## [Questions on the material]
1) Using the article below about meteorites and ammonia, decide whether each statement agrees with it. For each, answer yes or no and quote the words that settle it.
(a) The meteorite that was studied was recovered from the Antarctic.
(b) The researchers' paper was published in the journal Nature.
(c) The meteorite was found to contain carbon.
2) Continue the article below about meteorites bringing ammonia to the early Earth, starting right after its last sentence.

## [Study text]
Mar 1, 2011 08:19 GMT  ·  By
Meteorites may have brought ammonia to the early Earth, setting the foundation for the development of life
   Meteorites may have brought ammonia to the early Earth, setting the foundation for the development of life

In a groundbreaking new study, researchers have shown that the earliest traces of ammonia on our planet may have been brought here by meteorites billions of years ago. One of the most important ingredients for life on Earth may therefore have an extraterrestrial origin.

The new conclusions are based on the chemical analysis of a meteorite recovered from the Antarctic, which was found to contain carbon. Inside it, chemists found traces of ammonia.

As such, the experts now believe that the substance was brought here from within the solar system, or maybe even from farther away. The chemical may have hitched a ride on meteorites or comets, which may have delivered it to an early Earth.

The conditions here were fairly different billions of years ago, and ammonia may have then been included in the natural processes that eventually led to the development of the earliest forms of life.

These new results are only the latest in a long string of similar discoveries, which continue to indicate that meteorites and comets may have played a critical role in shaping the way our world looks today.

In a paper published in the latest issue of the esteemed journal Proceedings of the National Academy of Sciences (PNAS), experts at the Arizona State University and their colleagues explain that early life here would have not been able to develop without the presence of ammonia in the environment.

## [Input data]

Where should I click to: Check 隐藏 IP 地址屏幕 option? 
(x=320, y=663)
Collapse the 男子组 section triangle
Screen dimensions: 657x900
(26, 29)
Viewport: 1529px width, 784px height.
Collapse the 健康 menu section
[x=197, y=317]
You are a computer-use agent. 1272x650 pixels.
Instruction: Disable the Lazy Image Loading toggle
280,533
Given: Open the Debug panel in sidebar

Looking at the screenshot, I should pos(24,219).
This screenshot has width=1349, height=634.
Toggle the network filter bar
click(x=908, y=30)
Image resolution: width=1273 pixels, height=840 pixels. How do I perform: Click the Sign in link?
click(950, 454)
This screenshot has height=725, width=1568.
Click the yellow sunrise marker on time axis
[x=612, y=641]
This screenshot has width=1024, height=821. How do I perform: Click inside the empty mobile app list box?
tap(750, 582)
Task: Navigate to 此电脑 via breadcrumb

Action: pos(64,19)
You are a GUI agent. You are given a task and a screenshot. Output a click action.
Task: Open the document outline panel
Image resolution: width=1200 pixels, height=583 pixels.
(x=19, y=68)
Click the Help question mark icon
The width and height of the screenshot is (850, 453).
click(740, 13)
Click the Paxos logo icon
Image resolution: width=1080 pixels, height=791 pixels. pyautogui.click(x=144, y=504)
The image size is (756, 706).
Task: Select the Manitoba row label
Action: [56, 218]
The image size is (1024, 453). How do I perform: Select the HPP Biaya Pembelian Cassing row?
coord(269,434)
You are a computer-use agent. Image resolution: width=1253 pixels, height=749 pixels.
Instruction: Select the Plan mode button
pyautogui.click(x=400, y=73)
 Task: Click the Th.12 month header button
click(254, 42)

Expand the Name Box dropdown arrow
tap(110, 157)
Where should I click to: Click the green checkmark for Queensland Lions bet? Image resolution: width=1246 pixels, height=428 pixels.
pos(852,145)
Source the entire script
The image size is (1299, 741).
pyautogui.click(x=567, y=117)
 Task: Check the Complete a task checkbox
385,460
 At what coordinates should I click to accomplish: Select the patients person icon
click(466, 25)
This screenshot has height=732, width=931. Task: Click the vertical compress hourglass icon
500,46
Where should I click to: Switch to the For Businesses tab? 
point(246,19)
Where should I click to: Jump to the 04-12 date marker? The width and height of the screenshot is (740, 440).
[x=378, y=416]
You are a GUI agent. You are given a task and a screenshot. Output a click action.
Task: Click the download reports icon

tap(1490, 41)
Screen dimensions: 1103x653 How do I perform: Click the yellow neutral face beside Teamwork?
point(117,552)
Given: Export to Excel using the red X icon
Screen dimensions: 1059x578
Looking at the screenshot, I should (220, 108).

## [Written responses]
1)
(a) Yes: "a meteorite recovered from the Antarctic"
(b) No: "published in the latest issue of the esteemed journal Proceedings of the National Academy of Sciences (PNAS)"
(c) Yes: "which was found to contain carbon"

2)
The lead author of the PNAS paper is ASU expert Sandra Pizzarello. She explains that meteors of the kind found in Antarctica, called carbonaceous chondrites, are known for containing large masses of organic materials.

“Given that meteorites and comets have reached the Earth since it formed, it has been proposed that the exogenous influx from these bodies provided the organic inventories necessary for the emergence of life,” the ASU group writes in the paper.

Upon impact with Earth's surface, the space rock may have emitted NH4 (ammonia), a chemical that is a critical component in such structures as amino-acids (the building blocks of proteins) and DNA, Universe Today reports.

“The findings appear to trace […] meteorites’ origin to cosmochemical regimes where ammonia was pervasive, and we speculate that their delivery to the early Earth could have fostered prebiotic molecular evolution,” the study authors write.